In the second letter, OSERS reiterated that IEP goals must be aligned with the state’s academic content standards for the grade in which the student is enrolled. OSERS explained that access to the general education curriculum is required by both No Child Left Behind (NCLB) and the IDEA. NCLB requires the state to apply the same academic content and achievement standards to all students, including those with disabilities. (While NCLB is likely to be replaced by the Every Student Succeeds Act soon, we do not expect this requirement to change.) IDEA requires that a student’s IEP enable the student to be involved in and make progress in the general education curriculum and defines special education as adapting instruction to address the unique needs of the child “to ensure access of the child to the general curriculum, so that the child can meet the educational standards within the jurisdiction of the public agency that apply to all children.”
OSERS went on to explain that the state standard should not, however, replace the IEP goal, which must be individualized based on the student’s present level of performance, disability-related needs, and prior rate of growth. This guidance is in line with guidance from the Illinois State Board of Education, which requires IEP goals to reference and align with (but not be replaced by) the grade level New Illinois Learning Standards. Further, IEP goals should be ambitious but achievable; they are not required to raise the student to grade level within the year.
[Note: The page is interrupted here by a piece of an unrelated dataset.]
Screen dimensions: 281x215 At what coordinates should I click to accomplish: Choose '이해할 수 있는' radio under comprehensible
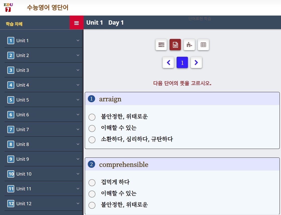click(92, 194)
Finally, OSERS recognized that for a small number of students with significant cognitive disabilities, performance should be measured against alternate academic achievement standards, which in Illinois are the Dynamic Learning Maps Essential Elements.
In honor of the 40th anniversary of the IDEA, OSERS also launched a new website, IDEA’s That Work, Preparing children and youth with disabilities for success. The website offers additional resources for schools and families working with children with disabilities.